Again, frustrated by unrealistic expectation of engineers. Remind myself to trust in God that these challenges work for my own goods. I need not to keep negative thoughts on people. See through it the opportunities. Maintain my emotional responses: honest, calm w.o. giving in to judgement. Guard the love and respect for people that God is trying to build up within me. My mission to survive to the end and watch God’s plan end well. Consult w. God continuously for His guidance, wisdom and eyes to see opportunities.

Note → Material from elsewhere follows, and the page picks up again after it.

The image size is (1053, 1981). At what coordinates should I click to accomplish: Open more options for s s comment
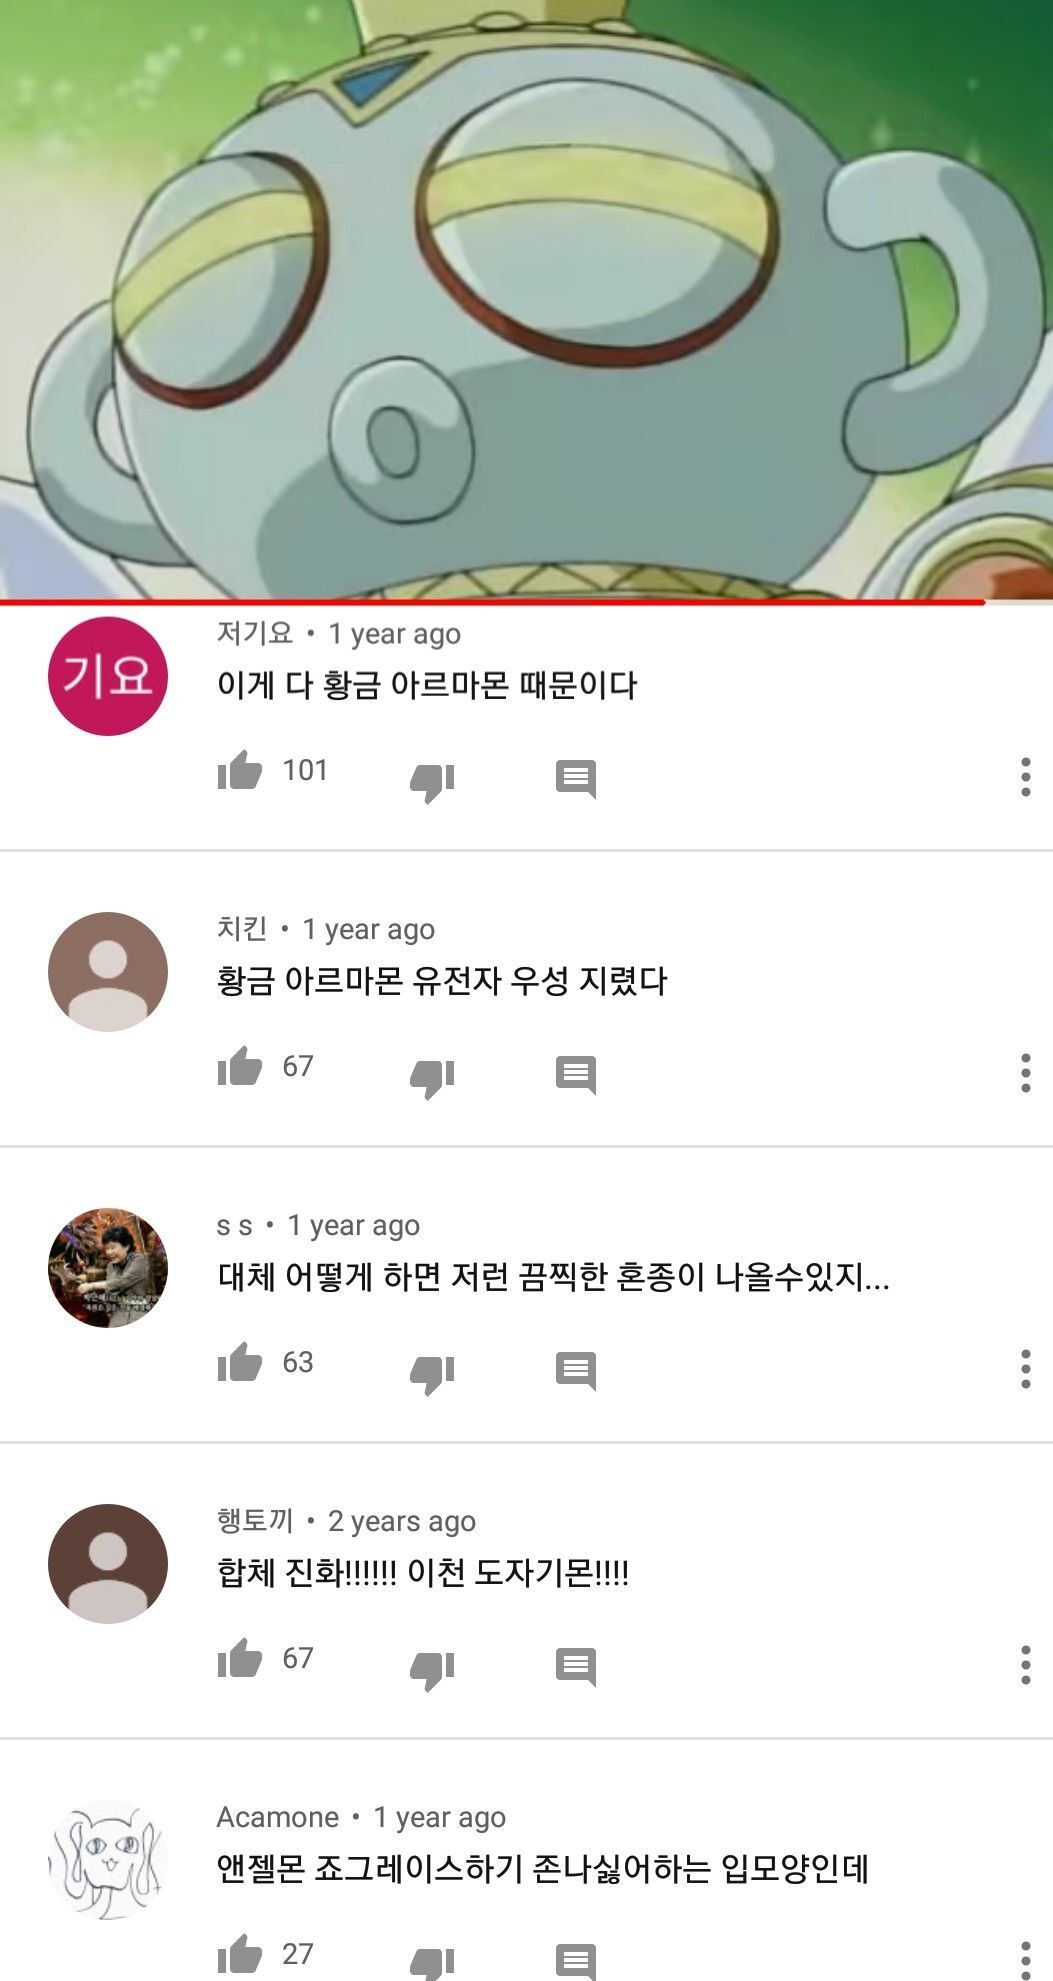(1025, 1369)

July 6, a frustrated day by engineers again
Thanksgiving (calm down myself)
- An came home from her soroban class w. smile even she said she made 4 mistakes, teacher scolded her once. I gave her a high touch and let her know that she is growing strong
- It was a tiring day in the beginning. I missed connect group. But I am so grateful that I asked them to pray for our fam-in-law situation. I heard from afar that somehow there were signal of directional change from perspective of family (vs. before was just answering and hoped for the best). I felt so grateful and realized that God has run before me and arranged things for good before I even asked for the prayers. I felt trust from spouse for my truthful reaction yesterday
- it was a tiring day, i was tempted to quit the class visit to An ’s english class. It was a good experience. to experience how the class went on, see how An enjoyed the class and her lovely new teacher. I was amazed about the productivity of the english class. in comparative look with the Vietnamese class that is going on now. but I won’t make short decision now.
- i didn’t see as it is a good thing but it was actually good that I completed the presentation to team, so transferring the offline process I’ve worked on the last 2 months to engineers. It was such a frustrating moment but I am grateful now that I did it and I was honest to my responses.
- I am grateful that I have the courage and confidence (totally based on God) to commit on my plans to delegate analysis tasks to the team. I see that amid of this frustration experience there is opportunity for me to commit and try that.
- I am so grateful that God’s vision has helped me to overcome the hard emotion so quickly (still I was woke up at mid-night, now), updated my linked profile, start putting my mind in preparation for a job change. But I realized after 2 hours up that I still have time and opportunities is with me. I’ll aim for increase experience with weblab testing and drive science hand-on skills in the coming 3 months: proposal, design, develop training data, implementing and release on production.
Challenges
- my repeating frustration with engineers about their unrealistic expectation and deadline mindset vs. quality
- my productivity as a scientist and feel being waved by unrealistic expectation, plus blocked by engineer continuous bug in the tool
- my career next step, what I expect to achieve and bring along within this team, as a preparation for a step up of next career.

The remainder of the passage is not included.